▸ **THE TASKS**:
- A) According to the blog post, what page of Homo Faber has the writer reached?
- B) Reproduce the blog post's text between "In December, I’ll" and "a bit more.", inclusive.
— START OF TEXT SHOWN —
In December, I’ll be both thinking about what projects I’m going to tackle first in 2017, but also how much time I’m going to assign to those.

Sunday, December 11th 2016

009: In the Midst of the Prelude

As I’ve already written, the last month of 2016 is supposed to be some kind of a prelude for the new way I’m going to work on my projects. How is it going so far?

Literature: Homo Faber by Max Frisch

I haven’t been reading that much for the last two weeks. I’m now on page 64 (of 202), so I need to read a bit more.

Homo Faber is subtitled as a report. Walter Faber, who works as an Engineer, tells the story of his life. Travelling in the Americas, many unexpected things happen to him. He gets seated next to Herbert, the brother of his old friend Joachim, in an airplane. On their flight to Mexico, an engine breaks down and they need to do an emergency landing in the desert of Mexico.
— END OF TEXT SHOWN —
— START OF MATERIAL —
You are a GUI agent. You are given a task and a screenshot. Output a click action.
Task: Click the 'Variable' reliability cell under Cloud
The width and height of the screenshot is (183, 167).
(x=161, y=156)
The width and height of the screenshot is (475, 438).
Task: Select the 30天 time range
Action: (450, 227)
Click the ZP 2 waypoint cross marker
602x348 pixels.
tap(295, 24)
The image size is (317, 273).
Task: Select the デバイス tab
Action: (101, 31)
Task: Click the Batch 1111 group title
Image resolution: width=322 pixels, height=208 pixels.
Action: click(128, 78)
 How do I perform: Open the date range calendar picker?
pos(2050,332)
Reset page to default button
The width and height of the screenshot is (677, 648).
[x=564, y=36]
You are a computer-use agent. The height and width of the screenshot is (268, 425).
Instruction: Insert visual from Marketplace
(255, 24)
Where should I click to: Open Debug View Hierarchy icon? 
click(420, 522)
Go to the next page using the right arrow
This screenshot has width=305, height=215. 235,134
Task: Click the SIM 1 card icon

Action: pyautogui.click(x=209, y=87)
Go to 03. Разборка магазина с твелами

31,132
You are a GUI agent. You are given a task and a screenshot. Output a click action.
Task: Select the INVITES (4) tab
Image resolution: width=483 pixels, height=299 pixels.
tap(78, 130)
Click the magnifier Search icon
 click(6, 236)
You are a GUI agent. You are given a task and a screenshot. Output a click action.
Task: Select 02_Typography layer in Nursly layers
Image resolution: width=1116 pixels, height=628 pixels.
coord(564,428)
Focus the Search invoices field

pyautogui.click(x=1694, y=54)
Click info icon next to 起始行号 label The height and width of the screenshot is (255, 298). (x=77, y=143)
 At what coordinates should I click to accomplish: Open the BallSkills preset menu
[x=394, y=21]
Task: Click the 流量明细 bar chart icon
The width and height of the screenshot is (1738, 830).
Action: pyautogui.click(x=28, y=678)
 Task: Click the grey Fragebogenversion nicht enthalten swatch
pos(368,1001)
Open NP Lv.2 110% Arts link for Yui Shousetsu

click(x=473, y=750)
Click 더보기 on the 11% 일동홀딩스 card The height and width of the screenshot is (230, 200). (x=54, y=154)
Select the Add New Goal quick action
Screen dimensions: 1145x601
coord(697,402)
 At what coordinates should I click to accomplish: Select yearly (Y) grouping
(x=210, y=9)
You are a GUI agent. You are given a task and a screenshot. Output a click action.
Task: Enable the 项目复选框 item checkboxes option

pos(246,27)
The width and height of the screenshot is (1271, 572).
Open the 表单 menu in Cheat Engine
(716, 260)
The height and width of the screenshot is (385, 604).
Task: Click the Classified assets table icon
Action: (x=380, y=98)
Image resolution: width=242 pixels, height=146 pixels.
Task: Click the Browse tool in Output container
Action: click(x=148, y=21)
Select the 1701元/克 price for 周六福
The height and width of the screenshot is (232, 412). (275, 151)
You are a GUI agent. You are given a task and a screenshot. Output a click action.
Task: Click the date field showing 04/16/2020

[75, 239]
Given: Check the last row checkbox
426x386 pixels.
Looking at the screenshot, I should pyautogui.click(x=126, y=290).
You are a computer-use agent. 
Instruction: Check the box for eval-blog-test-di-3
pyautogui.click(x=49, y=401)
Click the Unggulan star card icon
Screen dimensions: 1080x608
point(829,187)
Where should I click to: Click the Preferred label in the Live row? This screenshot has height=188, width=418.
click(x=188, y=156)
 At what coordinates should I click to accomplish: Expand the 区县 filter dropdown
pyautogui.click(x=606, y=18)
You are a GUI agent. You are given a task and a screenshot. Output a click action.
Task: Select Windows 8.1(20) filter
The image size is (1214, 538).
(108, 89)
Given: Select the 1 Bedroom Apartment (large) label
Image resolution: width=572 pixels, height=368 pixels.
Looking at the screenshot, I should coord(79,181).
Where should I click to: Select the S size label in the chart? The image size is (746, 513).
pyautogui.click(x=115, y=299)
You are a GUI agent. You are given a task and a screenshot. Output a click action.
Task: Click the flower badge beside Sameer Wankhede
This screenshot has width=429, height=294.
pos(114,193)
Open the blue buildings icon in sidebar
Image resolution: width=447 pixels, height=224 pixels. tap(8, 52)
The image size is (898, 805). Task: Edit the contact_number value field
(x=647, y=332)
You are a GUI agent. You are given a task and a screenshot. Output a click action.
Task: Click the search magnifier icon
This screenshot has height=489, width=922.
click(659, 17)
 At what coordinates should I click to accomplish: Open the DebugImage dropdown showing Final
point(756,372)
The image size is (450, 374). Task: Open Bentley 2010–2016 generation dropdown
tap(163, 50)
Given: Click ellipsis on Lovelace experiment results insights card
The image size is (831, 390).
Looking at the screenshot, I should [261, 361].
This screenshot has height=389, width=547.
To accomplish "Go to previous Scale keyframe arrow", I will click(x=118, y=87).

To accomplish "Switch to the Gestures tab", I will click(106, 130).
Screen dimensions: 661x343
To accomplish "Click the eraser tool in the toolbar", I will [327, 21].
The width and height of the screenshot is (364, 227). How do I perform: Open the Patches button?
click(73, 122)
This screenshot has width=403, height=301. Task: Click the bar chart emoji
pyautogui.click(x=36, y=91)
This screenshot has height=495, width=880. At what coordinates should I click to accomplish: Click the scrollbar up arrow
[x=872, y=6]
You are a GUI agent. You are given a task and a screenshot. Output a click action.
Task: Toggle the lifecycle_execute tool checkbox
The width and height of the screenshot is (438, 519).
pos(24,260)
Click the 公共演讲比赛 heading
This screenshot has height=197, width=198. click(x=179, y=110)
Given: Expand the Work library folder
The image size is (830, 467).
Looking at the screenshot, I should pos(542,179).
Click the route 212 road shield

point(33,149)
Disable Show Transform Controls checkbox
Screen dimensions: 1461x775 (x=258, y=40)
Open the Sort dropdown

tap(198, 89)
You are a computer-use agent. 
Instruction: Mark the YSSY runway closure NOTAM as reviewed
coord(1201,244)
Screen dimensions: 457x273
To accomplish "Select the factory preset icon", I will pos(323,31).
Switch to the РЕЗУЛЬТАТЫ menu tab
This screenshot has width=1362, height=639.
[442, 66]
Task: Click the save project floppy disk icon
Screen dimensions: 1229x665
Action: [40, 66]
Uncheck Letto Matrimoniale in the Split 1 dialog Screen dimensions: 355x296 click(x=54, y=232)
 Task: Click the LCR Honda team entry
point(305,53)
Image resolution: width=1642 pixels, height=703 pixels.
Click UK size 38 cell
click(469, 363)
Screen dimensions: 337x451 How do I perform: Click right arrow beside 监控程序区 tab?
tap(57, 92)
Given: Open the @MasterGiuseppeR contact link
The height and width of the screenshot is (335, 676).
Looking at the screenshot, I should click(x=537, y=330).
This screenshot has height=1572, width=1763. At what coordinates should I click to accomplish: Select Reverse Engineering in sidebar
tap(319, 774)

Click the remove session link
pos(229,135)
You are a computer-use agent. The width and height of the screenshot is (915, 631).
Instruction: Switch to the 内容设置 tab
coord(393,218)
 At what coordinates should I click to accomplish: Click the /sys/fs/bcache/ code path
— END OF MATERIAL —
▸ **THE RESULTS**:
- A) Page 64 of 202.

- B)
In December, I’ll be both thinking about what projects I’m going to tackle first in 2017, but also how much time I’m going to assign to those.

Sunday, December 11th 2016

009: In the Midst of the Prelude

As I’ve already written, the last month of 2016 is supposed to be some kind of a prelude for the new way I’m going to work on my projects. How is it going so far?

Literature: Homo Faber by Max Frisch

I haven’t been reading that much for the last two weeks. I’m now on page 64 (of 202), so I need to read a bit more.